From the entries below, please gather each line containing the string "arrow".

## Data supplied
━━━━━━━━━━

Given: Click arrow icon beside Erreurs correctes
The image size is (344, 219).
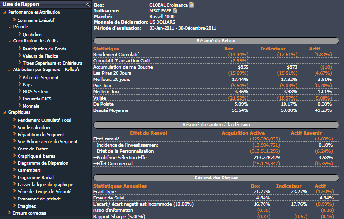Looking at the screenshot, I should (x=9, y=213).
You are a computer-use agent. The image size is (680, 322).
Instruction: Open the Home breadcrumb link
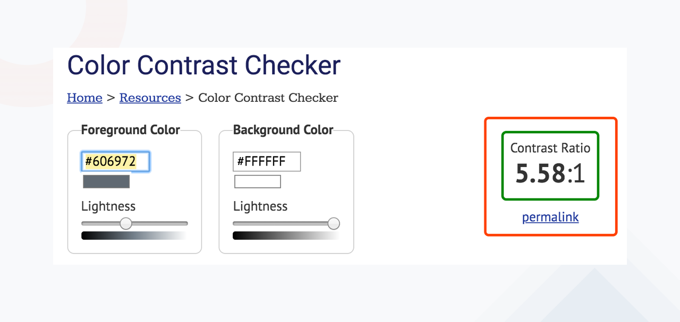[84, 98]
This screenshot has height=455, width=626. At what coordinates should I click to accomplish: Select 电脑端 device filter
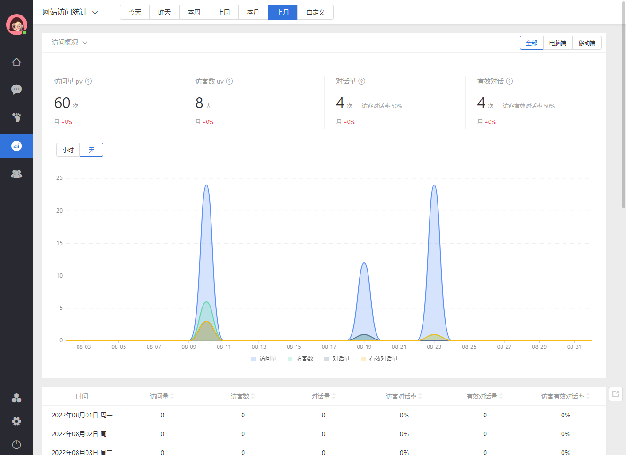pyautogui.click(x=558, y=43)

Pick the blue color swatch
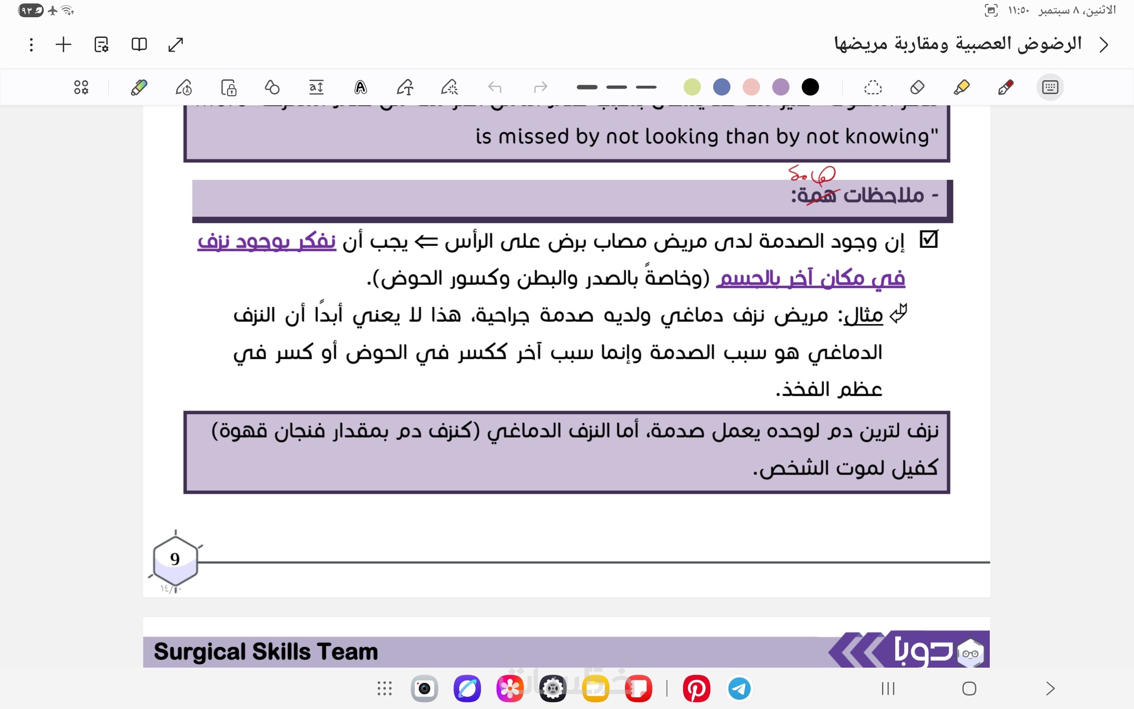(722, 87)
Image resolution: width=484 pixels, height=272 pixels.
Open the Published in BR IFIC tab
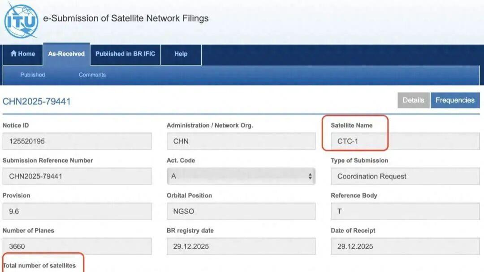125,54
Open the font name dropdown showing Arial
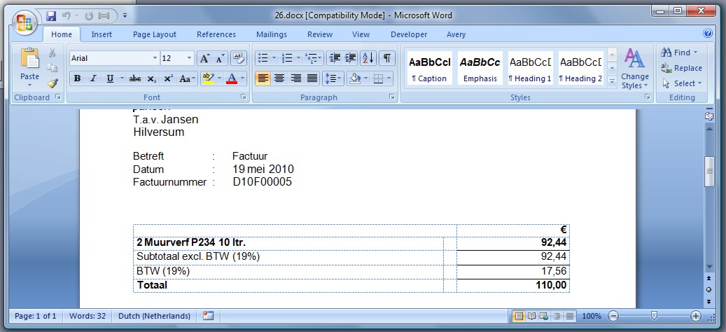726x332 pixels. click(155, 58)
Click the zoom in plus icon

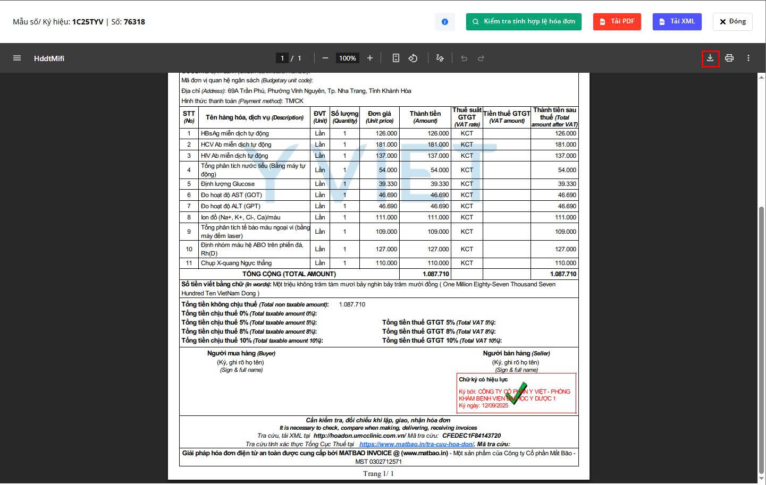pyautogui.click(x=370, y=58)
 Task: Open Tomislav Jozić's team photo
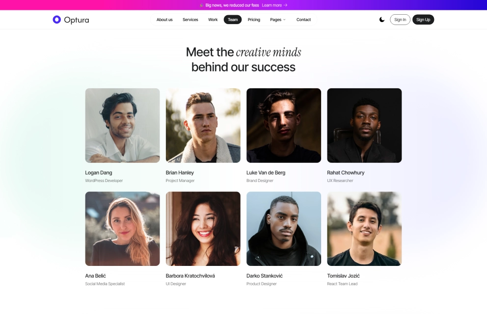[364, 229]
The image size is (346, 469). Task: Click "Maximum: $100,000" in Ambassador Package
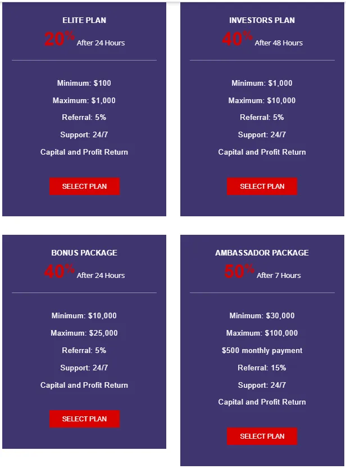tap(262, 333)
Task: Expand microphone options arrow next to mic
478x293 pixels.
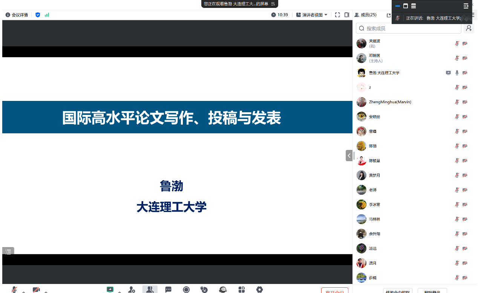Action: point(24,291)
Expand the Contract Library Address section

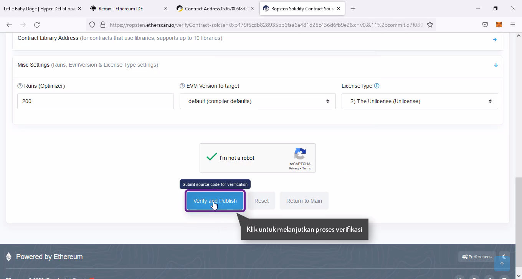click(x=494, y=39)
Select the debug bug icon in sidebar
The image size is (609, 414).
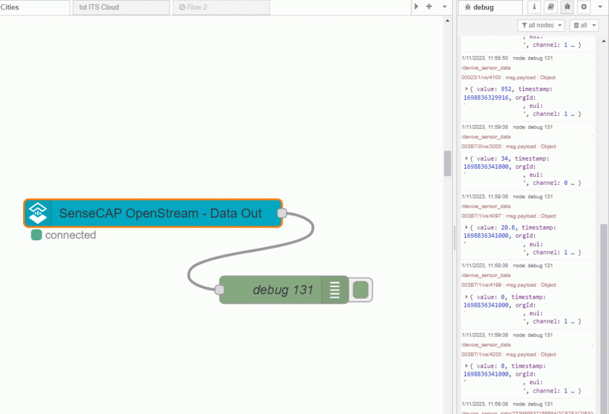coord(567,7)
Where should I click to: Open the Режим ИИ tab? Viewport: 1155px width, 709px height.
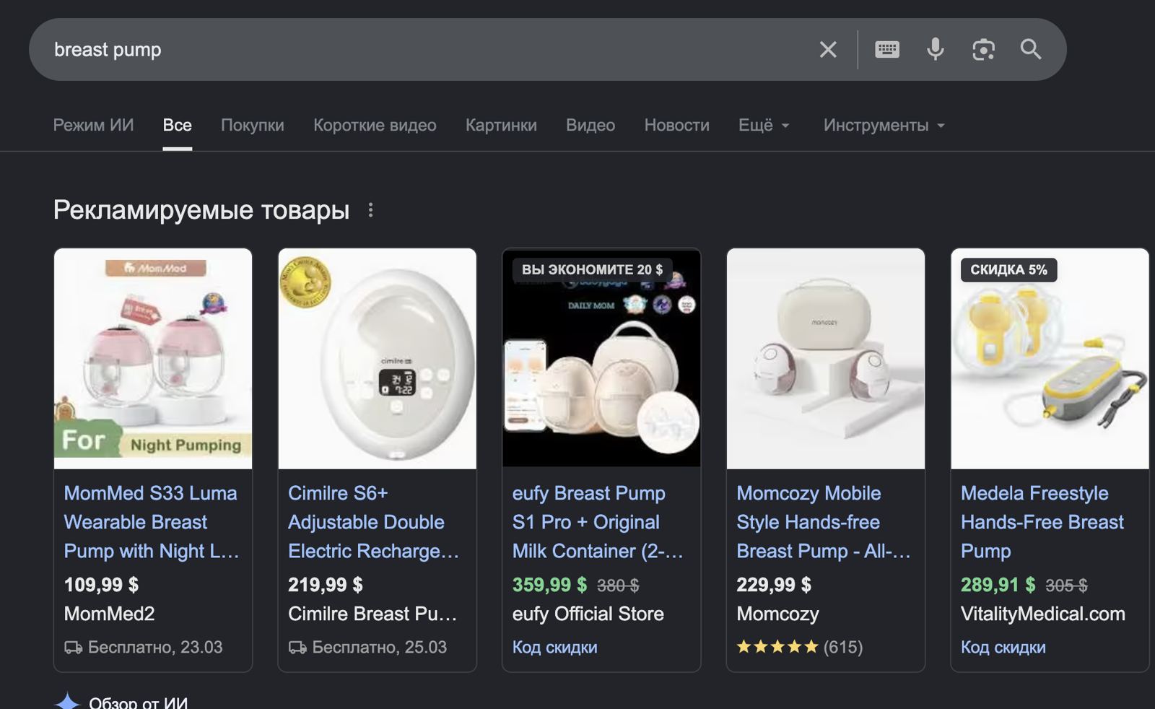coord(93,125)
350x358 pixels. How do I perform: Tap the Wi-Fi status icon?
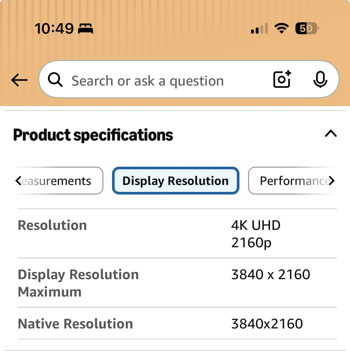tap(282, 28)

━━━━━━━━━━

## Solved problem
Given: Click arrow icon beside Erreurs correctes
Task: Expand microphone options arrow next to mic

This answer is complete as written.